Hey everybody and welcome to another episode
of BLOCKCHAIN CENTRAL! Today, I’ll try to break down how the proof-of-work
technology works. Before we start, please note that this content
does neither represent financial, legal, or tax advice, nor is it supposed to be understood
or interpreted as solicitation to buy or sell any securities, coins or tokens. We are going to unravel the science behind
the Proof-of-Work consensus mechanism underlying Bitcoin and other unpermissioned blockchains. The word “unpermissioned” means that everybody
has access to the system and everybody is allowed to write onto the blockchain. This stands in contrast to enterprise blockchains
being built right now, where only some predetermined nodes are allowed to write onto them. In the blockchain system, everybody is allowed
to validate transactions and add blocks to the blockchain. When it comes to the consensus mechanism,
it is a way to counteract the inherent disorder of an unpermissioned system. When everybody records information, a mutually-agreed
set of data is needed. One of those mechanisms is the proof of work
mechanism; so far the most popular and, by far, the most secure one. Broken down, proof of work means that a certain
amount of work – in the case of Bitcoin the ‘work’ is computing power – has
to be poured into the system. So, let’s assume, a person–Alice, wants
to send a Bitcoin to Bob. She’s broadcasting the transaction to the
network. Her transaction, along with other transactions,
is being collected in the Bitcoin mempool. The mempool is nothing more than a ‘virtual
pool’ where the transactions are being collected before they’re validated. The miners, who have access to this mempool,
pick some of those transactions, preferably the more profitable ones that come with high
transaction fees. Then, the working part begins. To understand how this works, we first need
to understand what a block in the blockchain consists of. The main parts of a block are A digital fingerprint of the last block, generating
an unalterable connection between two successive blocks A timestamp when the block was created A digital fingerprint of the accumulated transactions
in a block, the so-called merkle root And a so-called nonce, which is just a number Then, the required work consists of finding
a digital fingerprint, a so-called hash, that fulfills certain criteria. What’s a hash? In a nutshell, it is a digital fingerprint. Every digital value can be fingerprinted,
or rather hashed. For example, using the most common hashing
algorithm, the SHA256, the hash of the word ‘hello’ with a lower case “h” is: 2CF24DBA5FB0A30E26E83B2AC5B9E29E1B161E5C1FA7425E73043362938B9824 However, if you change the lower case “h”
to the upper case “H” as in “Hello” the hash becomes: 185F8DB32271FE25F561A6FC938B2E264306EC304EDA518007D1764826381969 So, we can clearly see that, if the input
data is slightly changed, the output data changes completely. Currently each Bitcoin hash has to have 18
leading zeros. The amount of zeros determines the difficulty
in Bitcoin.
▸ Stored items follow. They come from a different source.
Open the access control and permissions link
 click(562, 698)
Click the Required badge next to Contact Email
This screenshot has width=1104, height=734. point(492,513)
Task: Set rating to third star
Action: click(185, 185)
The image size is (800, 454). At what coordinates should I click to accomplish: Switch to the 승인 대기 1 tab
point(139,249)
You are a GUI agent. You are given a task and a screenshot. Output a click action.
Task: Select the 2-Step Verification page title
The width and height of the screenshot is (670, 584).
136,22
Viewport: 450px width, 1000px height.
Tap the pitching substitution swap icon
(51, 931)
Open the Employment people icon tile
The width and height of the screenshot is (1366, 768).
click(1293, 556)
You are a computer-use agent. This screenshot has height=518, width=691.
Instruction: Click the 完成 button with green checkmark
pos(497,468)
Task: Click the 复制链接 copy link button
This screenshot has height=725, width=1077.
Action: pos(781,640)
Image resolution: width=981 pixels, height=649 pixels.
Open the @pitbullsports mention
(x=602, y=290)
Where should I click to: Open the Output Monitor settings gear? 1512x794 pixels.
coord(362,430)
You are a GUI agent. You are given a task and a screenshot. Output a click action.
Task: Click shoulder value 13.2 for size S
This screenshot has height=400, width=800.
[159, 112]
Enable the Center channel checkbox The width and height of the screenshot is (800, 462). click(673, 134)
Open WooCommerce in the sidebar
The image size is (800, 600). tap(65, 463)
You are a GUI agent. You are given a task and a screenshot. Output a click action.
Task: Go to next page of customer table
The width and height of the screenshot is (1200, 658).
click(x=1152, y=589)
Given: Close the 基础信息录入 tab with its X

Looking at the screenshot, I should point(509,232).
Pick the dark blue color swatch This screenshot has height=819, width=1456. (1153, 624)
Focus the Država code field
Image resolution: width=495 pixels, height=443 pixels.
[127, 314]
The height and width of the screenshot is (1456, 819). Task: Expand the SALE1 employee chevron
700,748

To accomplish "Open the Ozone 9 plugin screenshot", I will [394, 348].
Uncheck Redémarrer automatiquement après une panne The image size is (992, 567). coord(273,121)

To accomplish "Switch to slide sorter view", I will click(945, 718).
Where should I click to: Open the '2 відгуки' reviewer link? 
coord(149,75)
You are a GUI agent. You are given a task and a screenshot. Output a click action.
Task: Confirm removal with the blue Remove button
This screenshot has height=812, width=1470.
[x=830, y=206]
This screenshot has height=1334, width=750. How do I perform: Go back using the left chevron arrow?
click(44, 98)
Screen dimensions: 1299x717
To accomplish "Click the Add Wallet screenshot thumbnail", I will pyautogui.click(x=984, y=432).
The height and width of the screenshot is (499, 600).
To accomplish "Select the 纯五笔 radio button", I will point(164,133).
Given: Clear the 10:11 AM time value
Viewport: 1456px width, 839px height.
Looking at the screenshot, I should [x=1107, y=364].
The more leading zeros are required, the more
difficult it is to find the hash. Among other things, each block includes the
digital fingerprint or the hash of the last block, the hash of the transaction data and
a timestamp. These are the data which cannot be changed
in any way, as it would compromise the system. Therefore, the only adjustable parameter is
the nonce. The miners choose a nonce randomly, then they
hash all the data and compare the output with the specified hash target. If the target is not met, a new nonce has
to be tried out. The whole process is based on so-called ‘brute
force’, which means that no shortcuts are allowed and that’s exactly what requires
a lot of computational resources and therefore, energy. As soon as the correct nonce, which is generating
the target hash, is found, the block is broadcasted to the network and the miner receives the
block reward, which is currently set at 12.5 bitcoins, plus the transaction fees for this
given block. The block is then added to the blockchain,
meaning that the whole transaction history is updated by every node in the network. The miners then start to work on the next
block, competing again to find the correct nonce for the next block. So, what do we take away from this video? Proof of work (PoW) is the consensus mechanism
used by the Bitcoin system and other blockchains. A consensus mechanism is needed in unpermissioned
blockchains to make sure that all nodes in the network write the same data so that a
common truth is created. The PoW mechanism is by far the most secure
mechanism in unpermissioned blockchains by now and therefore also used in other blockchains. The proof consists of finding a number, which,
together with the data in the block, generates a digital fingerprint that is required to
fulfill certain criteria. The whole process is very energy-intensive,
as there is no shortcut to finding the solution and the only way of finding it, is by investing
huge amounts of computational resources. Having found the nonce which satisfies the
requirements, the miner gets rewarded with bitcoins. Due to high energy requirements, other mechanisms
are currently being developed and tested. That’s it for this episode of Blockchain
central make sure to hit that like button if you liked this video and don’t forget
to subscribe to Blockchain Central to never miss a beat! Happy investing!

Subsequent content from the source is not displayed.